The first came at the end of a Friday two weeks ago. I was exhausted. It had been a long day, a long week, and a long reporting period. With weeks of marking, reporting, and written comments in the rearview mirror, I was ready for a break.

Thank God it’s Friday.

Then came the call to head to our multipurpose room. Obediently, I headed over, not sure if we had a staff meeting on the schedule and definitely not expecting what came next.

A Friday Fiesta

As I entered the room with colleagues, we were greeted by an amazing Mexican-style spread: tortillas, taquitos, salsa, corn, and a handful of other delectable items up for grabs. Two of our administrators had put together a full-blown margarita bar, replete with bartender aprons and ingredients for custom orders.

Plates were filled and glasses poured. Teachers ate at round tables around the room, talking and laughing as Mexican music provided ambience. It was a fun way to end the day and the week, and I left with a spring in my step that I didn’t have at the last bell.

A Christmas Banquet

On Friday night, my wife and I attended an elegant Christmas banquet for the entire staff of our 1500-student community. And when I say all staff, I mean administrators, teachers, education assistants, facility managers, custodians. Everyone. And their partners, too.

Planning and preparation for the evening had begun a full year in advance, and it showed. The food was magnificent, the conversations were enlightening, and the entertainment was fun. I was able to get to know colleagues and their partners on a whole new level. It was a great evening.

A Staff Luncheon

The third event to make this highlight roll was a staff luncheon two days ago. This time, a small army of staff volunteers worked through the entire morning to prepare a delicious home-cooked Christmas feast.

Tables were set, candles were lit, and staff enjoyed an extended lunch to enjoy great food and great company. More great conversations, laughs, and shared experiences. Main courses, desserts, and beverages were available in such quantities that a follow-up meal was required to exhaust them all.

The Incredible Power of Food as Culture-Builder

Looking back at these three highlights, I’m struck by the power of food to do what it does. I get it — it’s no great revelation that food makes people happy. But in the context of school communities, food is an amazing facilitator.

1. It brings everyone into the same physical spaces.

Let’s face it — staff teams generally don’t congregate in their entirety unless required to. If you’re like me, sometimes a lunch break is best spent catching up on email, planning, marking, or checking items off the infinite task list. On other days, the 4.5 hours spent with students between 8:00–12:45 simply demands a few precious moments of peace and quiet. Sanity recovery.

But feasts like the one we enjoyed on Monday trump all those demands. Everyone shows up, because you don’t say no to a home-cooked Christmas feast.

Food has a way of bringing everyone together.

2. Food facilitates longer conversations and builds relationships.

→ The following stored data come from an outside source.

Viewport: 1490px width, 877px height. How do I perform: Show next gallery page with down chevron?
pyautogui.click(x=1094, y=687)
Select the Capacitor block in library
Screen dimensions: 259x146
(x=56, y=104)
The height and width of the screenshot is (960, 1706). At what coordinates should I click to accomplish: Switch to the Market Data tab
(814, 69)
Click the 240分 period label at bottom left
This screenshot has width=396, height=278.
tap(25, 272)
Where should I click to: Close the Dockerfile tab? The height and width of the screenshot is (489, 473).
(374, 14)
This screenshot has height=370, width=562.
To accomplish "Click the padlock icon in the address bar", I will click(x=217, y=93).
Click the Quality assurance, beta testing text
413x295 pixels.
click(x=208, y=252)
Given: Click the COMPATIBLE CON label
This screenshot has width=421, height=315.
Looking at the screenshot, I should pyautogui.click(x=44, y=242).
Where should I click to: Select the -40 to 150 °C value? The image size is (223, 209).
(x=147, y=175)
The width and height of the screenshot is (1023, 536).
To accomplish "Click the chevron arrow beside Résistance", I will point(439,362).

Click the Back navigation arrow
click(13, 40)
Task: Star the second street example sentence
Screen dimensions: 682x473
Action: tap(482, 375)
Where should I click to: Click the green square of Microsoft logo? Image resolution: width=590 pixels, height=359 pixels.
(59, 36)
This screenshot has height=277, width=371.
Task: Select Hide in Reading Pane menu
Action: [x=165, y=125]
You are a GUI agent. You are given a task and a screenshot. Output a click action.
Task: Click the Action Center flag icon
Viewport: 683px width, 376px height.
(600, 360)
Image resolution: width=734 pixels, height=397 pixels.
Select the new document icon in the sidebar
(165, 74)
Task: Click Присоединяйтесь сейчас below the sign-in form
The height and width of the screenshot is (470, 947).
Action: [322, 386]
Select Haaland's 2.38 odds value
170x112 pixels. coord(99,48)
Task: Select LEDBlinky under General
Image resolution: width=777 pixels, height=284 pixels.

I think back to our Christmas banquet on Friday and the fun conversations at our table. I was able to connect with other teachers and education assistants on our teaching team, and I was able to get to know their partners as well. We talked journalism, real estate, life histories, infertility, and a host of other topics both light and serious. By evening’s end, I knew everyone at the table a little better than I did before.

Opportunities to have longer, relaxed, and unlimited conversations with colleagues are few and far between. And none of it would happen without great food.

3. Food events level the lunch field.

This point is a lighter one to be sure, but to me, there’s something unifying about everyone eating — if you’ll excuse the cattle reference — from the same trough. It doesn’t happen often, but when it does, there’s something there that quietly signals we’re all in this together.

4. Nothing says “we care” like the act of serving up a great meal.

It might be the most obvious point to be made here, but at the end of the day it may still be the most potent. As we know from Abraham Maslow, food speaks to us on deep physiological and emotional levels that we don’t always fully understand or recognize.

When administrators and education leaders go to the effort of providing a meal, it is noticed. It’s a gesture that says you are welcome, you are loved, you are appreciated.

A good meal builds positive morale, energy, and optimism on a team and in a building. As these factors tick upward, the quality of instruction, creativity, growth, and learning on the part of our lead learners can’t help but increase as well.

When it comes to building a positive staff culture, food is an easy win.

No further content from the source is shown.